It is thus true that both McGee and Bleidt stated that the issue of attorneys’ fees in a will contest hinges on whether the contestant presented “credible evidence.” McGee, 91 So. 3d at 671; Bleidt, 412 So. 2d at 771. However, read in context, those cases convince us that the issue of attorneys’ fees in a will contest is not truly an issue of whether the contestant actually presented credible, i.e., believable, evidence but, instead, is an issue of whether the contestant presented evidence that was sufficient to create a question of fact for a jury to resolve. Indeed, Bleidt rather clearly indicated that the will contestant in that case could not be charged with paying the will proponents’ attorneys’ fees because the case had been decided by a jury's resolution of conflicting evidence. Conversely, in McGee this Court held that attorneys’ fees should have been awarded to the will proponent in a case that was resolved in part by a summary judgment and in part by a judgment as a matter of law following the presentation of the contestant's evidence. In other words, the will contestant in McGee did not present any evidence that was sufficient to get his case before a jury.
Caselaw from the Court of Civil Appeals -- cited by Harper in his brief -- also indicates that the issue of attorneys’ fees in a will contest is one of sufficiency of the evidence, not credibility of the evidence. In Hester v. Cox, 682 So. 2d 1381 (Ala. Civ. App. 1996), the Cox family filed a will contest against the Hester family. Following the denial of the Hesters’ motion for a summary judgment, the case proceeded to a jury trial, at which the Hesters prevailed. The Hesters then moved for an award of attorneys’ fees, but the trial court denied that motion. In affirming the denial of attorneys’ fees, the Court of Civil Appeals stated:
“Section 43-8-196, Code 1975, allows for the award of attorney fees against a contestant if the contestant fails in the will contest. In construing the predecessor to § 43-8-196, our supreme court held as follows: ‘[I]f there is some credible evidence offered by the contestant in support of the theory of the contest, the contestant is not to be charged with paying the attorneys’ fees of the proponent.’ Bleidt v. Kantor, 412 So. 2d 769[,771] (Ala. 1982).
“In denying the Hesters’ request for attorneys’ fees, the trial court explained, ‘The Court does not find that the contest of the will and challenge to the validity of the trusts were altogether without merit or conducted in bad faith, or that proponents are otherwise legally or equitably entitled to attorneys’ fees.’
“We find that the trial court's denial of the Hesters’ motion for a summary judgment and its denial of both of their motions for a directed verdict support the trial court's finding that the contest was not meritless or conducted in bad faith.”
682 So. 2d at 1382 (emphasis added). Similarly, in Bailey v. Sawyer, 991 So. 2d 725, 735 (Ala. Civ. App. 2007), the Court of Civil Appeals held:
“Because we find that Bailey and Pearson offered credible evidence in support of their theory of this will contest, we conclude that the trial court did not err in failing to award attorney fees in this case. This conclusion is supported by the trial court's denial of Charles's motion for a judgment as a matter of law after Bailey and Pearson's case-in-chief and the trial court's denial of Charles's motion to award attorney fees.”

▸ Tasks to perform:
• A. Answer these from the opinion on attorneys' fees in will contests:
(i) In McGee, how was the case resolved?
(ii) In Hester v. Cox, which family filed the will contest?
(iii) Which Code section allows attorney fees to be awarded against a contestant who fails in a will contest?
• B. Extend the opinion on attorneys' fees in will contests, picking up after its last sentence.
The listing after this point has nothing to do with the opinion on attorneys' fees in will contests.

▸ Collected material:

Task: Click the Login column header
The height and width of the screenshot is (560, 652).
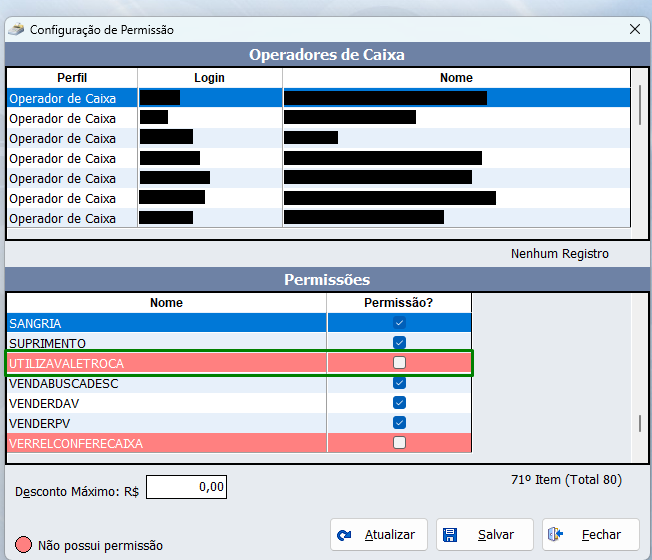Action: click(x=209, y=78)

▸ In response:
• A.
(i) Partly by a summary judgment and partly by a judgment as a matter of law after the contestant presented his evidence.
(ii) The Cox family.
(iii) Section 43-8-196, Code 1975.

• B.
(Emphasis added.) Once again, these cases indicate that the appellate court's focus was not on whether the will contestants’ evidence was actually credible in the sense of being believable but, instead, was on the fact that the evidence was sufficient to create a question of fact for the jury to resolve.
It appears that this Court's use of the phrase “credible evidence” in Bleidt (and repeated in McGee) was an unfortunate choice of words. What the Court should have said -- and what the Court essentially did say with its analysis -- is that the question to ask in determining whether to award attorneys’ fees in a will contest is whether the contestant presented sufficient evidence to support his or her claim, not whether the contestant presented credible evidence. In fact, we have not found an Alabama case in which a trial court concluded that the evidence was sufficient to submit a will contest to a jury and then, following an adverse verdict against the contestant, awarded attorneys’ fees to the prevailing party based on the fact that the contestant's evidence was not “credible.” This is for good reason. A case that has enough conflicting evidence to raise a question of fact for a jury to resolve is certainly not “frivolous” or “ ‘altogether without merit,’ ” which is the standard that this Court applied in Bleidt and McGee. Bleidt, 412 So. 2d at 771 (citation omitted).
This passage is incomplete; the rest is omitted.